Free Energy Heuristics: Fast-And-Frugal Cognition as Active Inference Under Uncertain Precision

Chain-of-thought (CoT) improves large language models' performance in math and symbolic reasoning. But on planning, contested ethics, and tasks where the model cannot check itself, more reasoning makes things worse. Both effects are documented; what has been missing is a principled account of which property decides the outcome. We argue it is meta-uncertainty: how unsure the model is about the reliability of its own evidence. When that uncertainty is high, extra reasoning stops adding signal and starts manufacturing false confidence. We prove that the policy minimizing expected free energy under uncertain precision stops integrating cues after a finite number of high-validity ones when the precision prior is heavy-tailed (Theorem 2.6.1), and under a Descending Dominance condition, is sample-wise identical to take-the-best (Theorem 2.7.4). Fast-and-frugal heuristics and active inference are, then, two descriptions of the same computation. The prediction is that on high-meta-uncertainty items, longer CoT should degrade accuracy. We score the regime per item (simulate-and-recover rho > 0.96), build FEH-79, a benchmark of Knightian frames with matched controls, and run a pre-registered study across seven models (five open-weight 3B-32B, two frontier), five CoT lengths, and 7,875 responses. The gate, fixed before any data, required a negative interaction with posterior probability above 0.95 and an accuracy drop of more than 6 points. It held. The high-regime drop is 17.3 points (95% CI [7.7, 25.5]); matched items with definite answers show no cost. The effect is regime-dependent: decisive in capable mid-to-large models, directional in the two frontier systems, absent-to-reversed in the weakest. The framework answers when CoT helps and unifies the Bayesian and fast-and-frugal traditions: less-is-more effects are evidence about the meta-uncertainty regime, not against Bayesian cognition.

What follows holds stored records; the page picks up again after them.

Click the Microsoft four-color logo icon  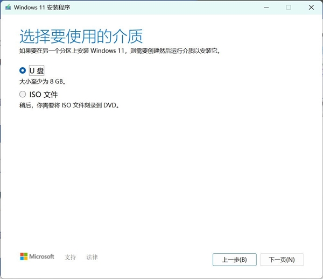tap(24, 257)
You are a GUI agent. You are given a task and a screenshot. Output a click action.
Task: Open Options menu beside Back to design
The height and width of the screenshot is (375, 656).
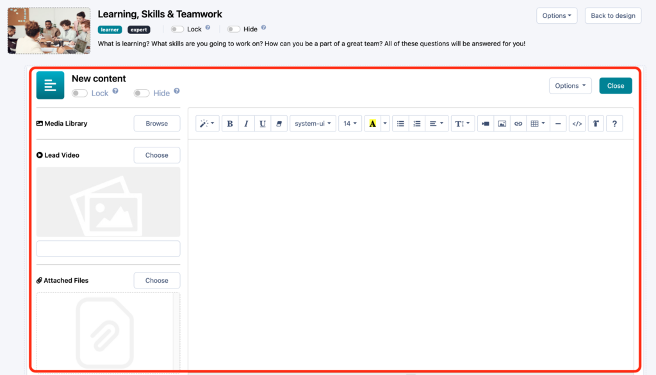click(x=557, y=15)
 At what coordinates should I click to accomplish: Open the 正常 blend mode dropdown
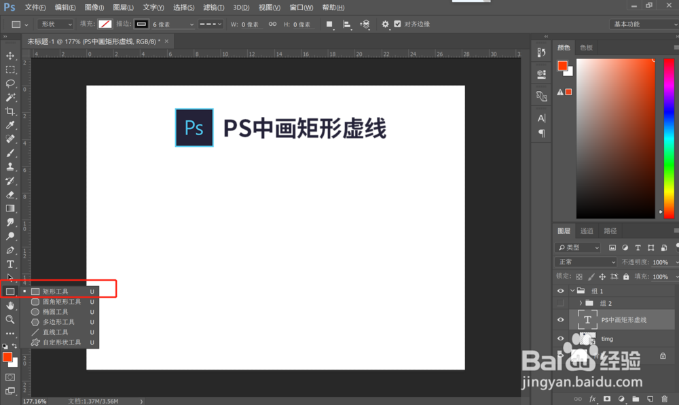585,262
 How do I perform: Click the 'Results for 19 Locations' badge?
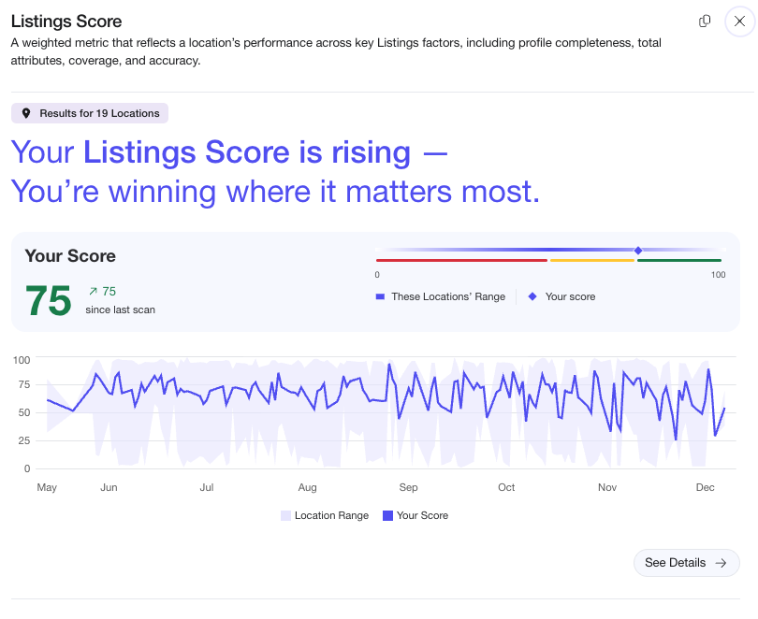click(90, 113)
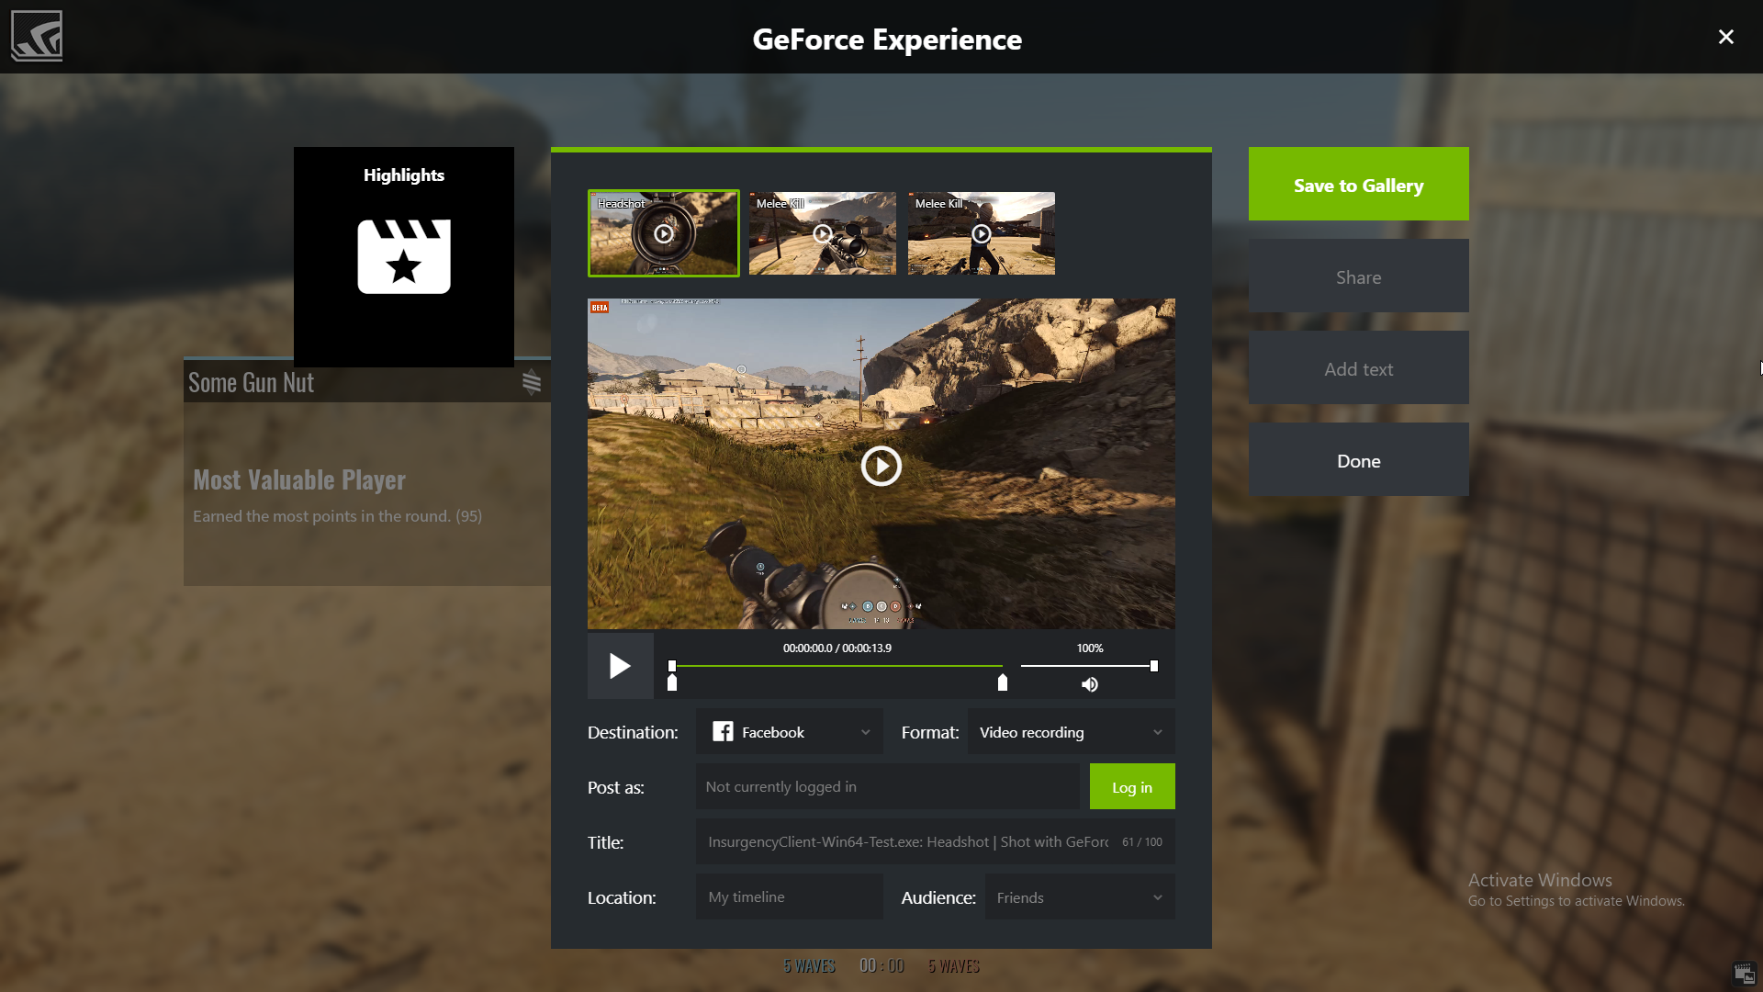Select the first Melee Kill thumbnail

tap(822, 233)
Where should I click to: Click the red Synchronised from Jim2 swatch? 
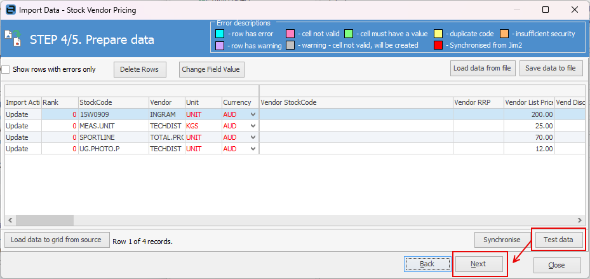[439, 46]
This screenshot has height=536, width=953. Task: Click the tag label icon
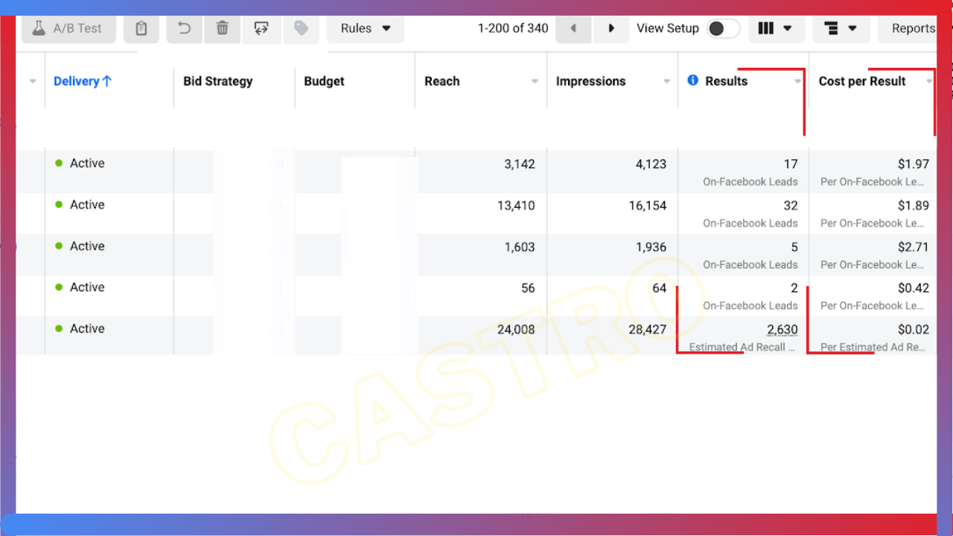pos(301,28)
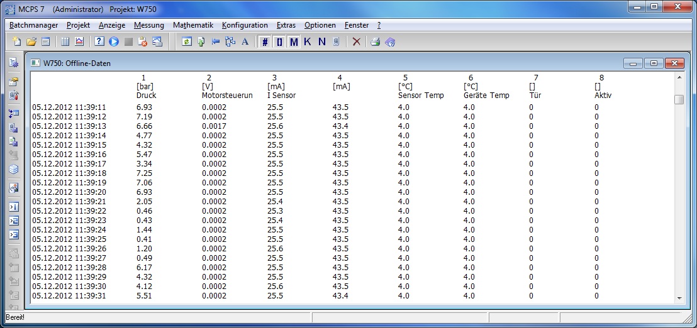
Task: Click the 'Druck' column header
Action: point(146,96)
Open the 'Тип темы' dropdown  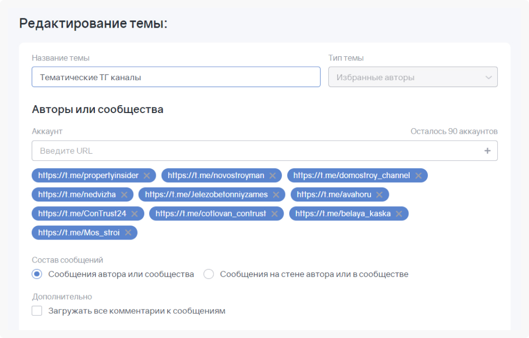[x=412, y=77]
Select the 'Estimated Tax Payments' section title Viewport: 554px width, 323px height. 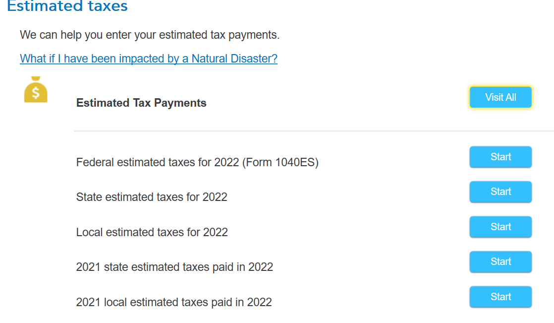point(141,103)

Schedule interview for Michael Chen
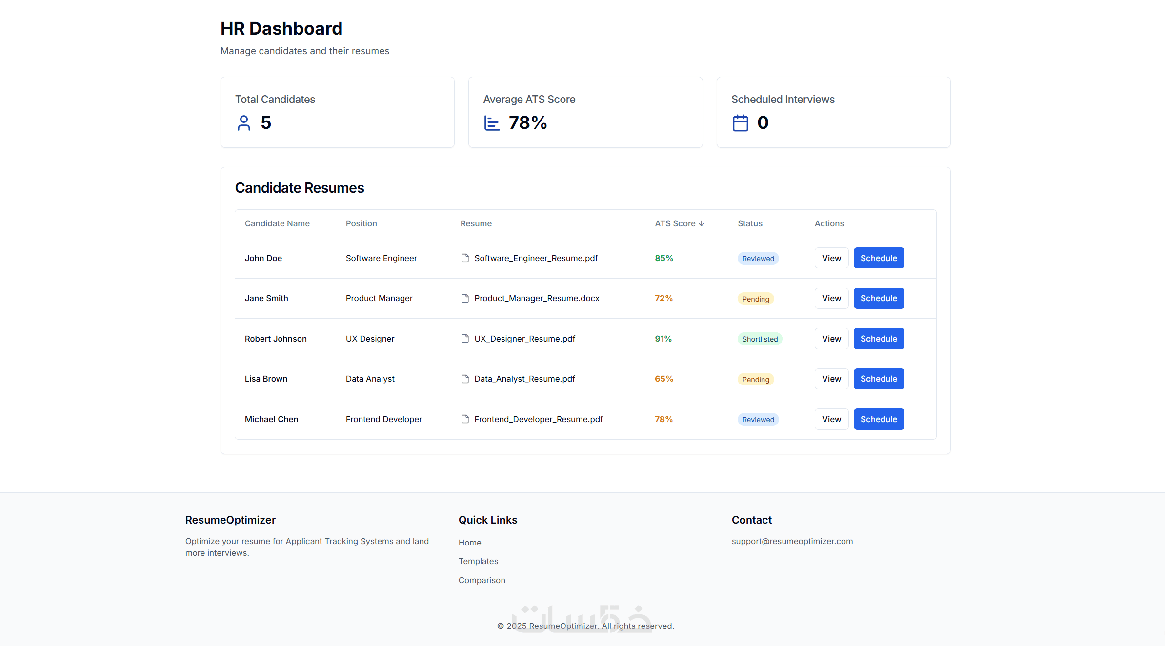tap(879, 419)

翻译：链式推理（CoT）提升了大型语言模型在数学和符号推理方面的性能。但在规划、道德争议以及模型无法自我核查的任务中，更多推理反而会让情况变得更糟。这两种效应皆有文献记载，但一直缺少一个原则性解释来阐明决定结果的关键属性。我们认为这一属性是元不确定性：即模型对其自身证据可靠性的不确定程度。当这种不确定性较高时，额外的推理便不再增加信号，而是开始制造虚假的置信度。我们证明，在精度先验为厚尾分布时，最小化不确定精度下期望自由能的策略会在有限数量的高有效性线索后停止整合信息（定理2.6.1）；并且，在“递减支配”条件下，该策略在样本层面与“最优选择”策略（take-the-best）完全一致（定理2.7.4）。因此，快速节俭启发式与主动推理是同一计算过程的两种描述。由此产生的预测是：在高元不确定性的项目上，较长的链式推理会降低准确度。我们为每个项目量化该机制（仿真-恢复rho > 0.96），构建了包含匹配对照组的奈特框架（Knightian frames）基准FEH-79，并在七个模型（五个3B-32B的开源模型，两个前沿模型）、五种链式推理长度以及7,875个响应上进行了一项预注册研究。此项研究的事先判定标准（在获取任何数据前设定）要求存在后验概率超过0.95的负交互作用，且准确度下降超过6个百分点。该标准被满足。高机制区的准确度下降了17.3个百分点（95%置信区间[7.7, 25.5]）；而给出了确定答案的匹配项目则未显示成本。该效应具有机制依赖性：在能力较强的中大型模型中表现明显，在两个前沿系统中呈现趋势性，在最弱的模型中则不存在甚至出现反转。该框架回答了链式推理何时有效，并统一了贝叶斯与快速节俭两大传统：少即是多的效应提供的是关于元不确定性机制的证据，而非反对贝叶斯认知的证据。